4. Bij de maatregel kan worden bepaald dat:
a. de aanwijzing van een project of besluit alleen geldt in daarbij aangewezen gevallen,
b. een omgevingsvisie, programma of onderdeel van een omgevingsplan als een te nemen besluit voor een project wordt aangemerkt.

5. Degene die voornemens is het project uit te voeren maakt het milieueffectrapport.

Memorie van Toelichting; artikelsgewijze toelichting (Kamerstukken II 2013/14, 33 962, nr. 3, p. 560-561)

Op grond van het eerste lid worden bij algemene maatregel van bestuur de besluiten aangewezen waarvoor een mer-(beoordelings)plicht geldt. Dit zijn besluiten die betrekking hebben op projecten.
Het tweede lid bepaalt dat bij de bepaling of een besluit als bedoeld in het eerste lid, aanhef en onder b, mer-plichtig is, rekening moet worden gehouden met de relevante criteria van bijlage III bij de mer-richtlijn. In hoofdlijnen betreft het de kenmerken van het projecten, de plaats van de projecten en de kenmerken van het potentiële effect. De beoordeling kan betrekking hebben op een mer-beoordeling in het kader van een vergunningaanvraag maar ook op een mer-beoordeling in het kader van een ambtshalve te nemen besluit.

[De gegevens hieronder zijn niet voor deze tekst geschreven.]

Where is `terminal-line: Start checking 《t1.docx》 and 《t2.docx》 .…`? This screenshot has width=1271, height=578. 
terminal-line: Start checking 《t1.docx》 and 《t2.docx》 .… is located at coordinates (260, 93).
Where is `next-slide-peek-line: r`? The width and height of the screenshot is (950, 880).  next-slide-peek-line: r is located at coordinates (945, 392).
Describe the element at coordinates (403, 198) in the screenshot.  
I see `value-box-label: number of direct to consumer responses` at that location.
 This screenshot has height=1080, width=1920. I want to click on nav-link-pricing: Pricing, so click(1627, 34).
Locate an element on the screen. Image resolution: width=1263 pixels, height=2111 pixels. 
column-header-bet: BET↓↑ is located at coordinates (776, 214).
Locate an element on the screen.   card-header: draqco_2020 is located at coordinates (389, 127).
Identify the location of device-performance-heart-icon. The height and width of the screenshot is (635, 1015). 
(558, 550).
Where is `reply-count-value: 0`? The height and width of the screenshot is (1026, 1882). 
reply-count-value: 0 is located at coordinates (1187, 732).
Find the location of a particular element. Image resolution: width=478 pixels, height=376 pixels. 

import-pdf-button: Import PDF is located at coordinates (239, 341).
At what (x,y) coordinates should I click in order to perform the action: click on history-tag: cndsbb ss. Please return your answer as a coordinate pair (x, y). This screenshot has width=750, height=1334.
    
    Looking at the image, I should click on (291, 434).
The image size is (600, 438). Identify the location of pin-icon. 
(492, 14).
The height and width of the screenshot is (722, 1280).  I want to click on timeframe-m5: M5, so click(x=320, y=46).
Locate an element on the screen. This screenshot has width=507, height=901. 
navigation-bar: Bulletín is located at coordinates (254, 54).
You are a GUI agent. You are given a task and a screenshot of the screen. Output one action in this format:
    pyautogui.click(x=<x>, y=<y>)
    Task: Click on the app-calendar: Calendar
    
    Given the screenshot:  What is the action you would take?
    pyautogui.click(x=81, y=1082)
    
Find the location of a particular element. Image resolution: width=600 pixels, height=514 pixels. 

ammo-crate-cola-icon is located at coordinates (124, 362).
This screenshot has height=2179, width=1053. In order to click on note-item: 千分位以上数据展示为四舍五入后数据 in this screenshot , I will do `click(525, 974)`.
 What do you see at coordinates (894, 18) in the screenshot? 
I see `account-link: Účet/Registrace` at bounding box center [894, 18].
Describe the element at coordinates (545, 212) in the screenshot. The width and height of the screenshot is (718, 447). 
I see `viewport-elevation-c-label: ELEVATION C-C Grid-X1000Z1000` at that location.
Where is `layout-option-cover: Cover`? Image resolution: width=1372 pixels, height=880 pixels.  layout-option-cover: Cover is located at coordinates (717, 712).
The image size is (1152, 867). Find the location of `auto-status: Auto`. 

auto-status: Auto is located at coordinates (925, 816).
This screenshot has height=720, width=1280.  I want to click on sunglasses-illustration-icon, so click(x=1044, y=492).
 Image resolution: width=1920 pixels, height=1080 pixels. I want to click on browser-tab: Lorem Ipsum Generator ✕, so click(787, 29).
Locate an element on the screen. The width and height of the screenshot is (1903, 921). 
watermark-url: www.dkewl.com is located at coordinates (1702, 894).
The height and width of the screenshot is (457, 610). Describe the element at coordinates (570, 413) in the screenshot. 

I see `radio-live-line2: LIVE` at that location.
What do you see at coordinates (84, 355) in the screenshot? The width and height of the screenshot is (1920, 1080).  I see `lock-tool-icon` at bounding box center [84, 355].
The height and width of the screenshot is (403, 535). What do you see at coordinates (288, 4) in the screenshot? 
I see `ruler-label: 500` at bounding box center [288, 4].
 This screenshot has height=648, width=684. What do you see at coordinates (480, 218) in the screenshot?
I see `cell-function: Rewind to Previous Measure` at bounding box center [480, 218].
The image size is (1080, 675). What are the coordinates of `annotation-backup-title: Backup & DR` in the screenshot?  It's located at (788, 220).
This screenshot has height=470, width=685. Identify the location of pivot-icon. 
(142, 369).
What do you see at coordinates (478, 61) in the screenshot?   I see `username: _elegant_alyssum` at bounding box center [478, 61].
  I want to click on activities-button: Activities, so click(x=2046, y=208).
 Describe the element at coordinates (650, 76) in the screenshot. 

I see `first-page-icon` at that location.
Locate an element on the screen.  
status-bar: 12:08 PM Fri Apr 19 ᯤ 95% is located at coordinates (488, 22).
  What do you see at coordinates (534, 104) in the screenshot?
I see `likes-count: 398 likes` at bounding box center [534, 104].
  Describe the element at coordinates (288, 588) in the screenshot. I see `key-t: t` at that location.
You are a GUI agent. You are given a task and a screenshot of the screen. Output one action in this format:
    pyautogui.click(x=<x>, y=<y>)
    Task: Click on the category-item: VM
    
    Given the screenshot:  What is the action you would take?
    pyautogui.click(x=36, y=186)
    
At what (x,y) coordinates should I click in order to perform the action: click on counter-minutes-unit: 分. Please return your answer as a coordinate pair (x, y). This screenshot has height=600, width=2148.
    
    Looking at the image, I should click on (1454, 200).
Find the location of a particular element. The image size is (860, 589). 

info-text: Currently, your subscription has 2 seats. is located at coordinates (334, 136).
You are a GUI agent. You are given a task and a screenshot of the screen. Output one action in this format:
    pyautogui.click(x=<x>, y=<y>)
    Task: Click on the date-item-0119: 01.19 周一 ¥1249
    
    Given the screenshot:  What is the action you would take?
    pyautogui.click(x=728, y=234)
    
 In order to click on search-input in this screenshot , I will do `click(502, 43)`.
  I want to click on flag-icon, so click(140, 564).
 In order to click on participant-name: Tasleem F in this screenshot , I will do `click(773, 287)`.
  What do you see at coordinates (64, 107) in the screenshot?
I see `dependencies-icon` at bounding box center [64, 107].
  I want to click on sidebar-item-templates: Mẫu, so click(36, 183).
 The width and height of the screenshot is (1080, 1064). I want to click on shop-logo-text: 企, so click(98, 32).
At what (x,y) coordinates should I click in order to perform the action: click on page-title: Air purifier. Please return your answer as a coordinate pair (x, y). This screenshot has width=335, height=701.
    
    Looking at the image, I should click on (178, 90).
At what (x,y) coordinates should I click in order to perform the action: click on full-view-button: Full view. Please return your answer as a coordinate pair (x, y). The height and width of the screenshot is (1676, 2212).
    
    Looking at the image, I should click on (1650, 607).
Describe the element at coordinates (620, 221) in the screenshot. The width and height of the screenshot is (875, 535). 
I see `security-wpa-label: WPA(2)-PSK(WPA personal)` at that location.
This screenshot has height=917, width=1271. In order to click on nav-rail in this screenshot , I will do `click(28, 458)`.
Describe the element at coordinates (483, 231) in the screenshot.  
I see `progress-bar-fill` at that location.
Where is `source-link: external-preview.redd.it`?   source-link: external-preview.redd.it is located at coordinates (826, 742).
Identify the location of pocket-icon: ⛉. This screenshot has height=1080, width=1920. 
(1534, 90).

Als er geen MER gemaakt hoeft te worden, wordt dat bij het besluit gemotiveerd.
Het derde lid, aanhef en onder a, voorziet erin dat voor projecten en besluiten in de algemene maatregel van bestuur een drempel kan worden opgenomen waarboven een mer-plicht of mer-beoordelingsplicht geldt.
Op grond van het derde lid, aanhef en onder b, kan een plan of programma als besluit worden beschouwd. Van belang hiervoor is of het plan of programma onder de plan-mer-plicht van artikel 16.34, eerste lid, valt of dat er sprake is van een plan dat in feite een besluit is. Hierbij kan worden gedacht aan een omgevingsplan dat niet verder hoeft te worden uitgewerkt en daarmee niet als plan of programma moet worden beschouwd, maar als besluit.
Dit artikel is ontleend aan artikel 7.2 van de Wet milieubeheer. Het tweede lid komt overeen met artikel 7.17, derde lid, van de Wet milieubeheer.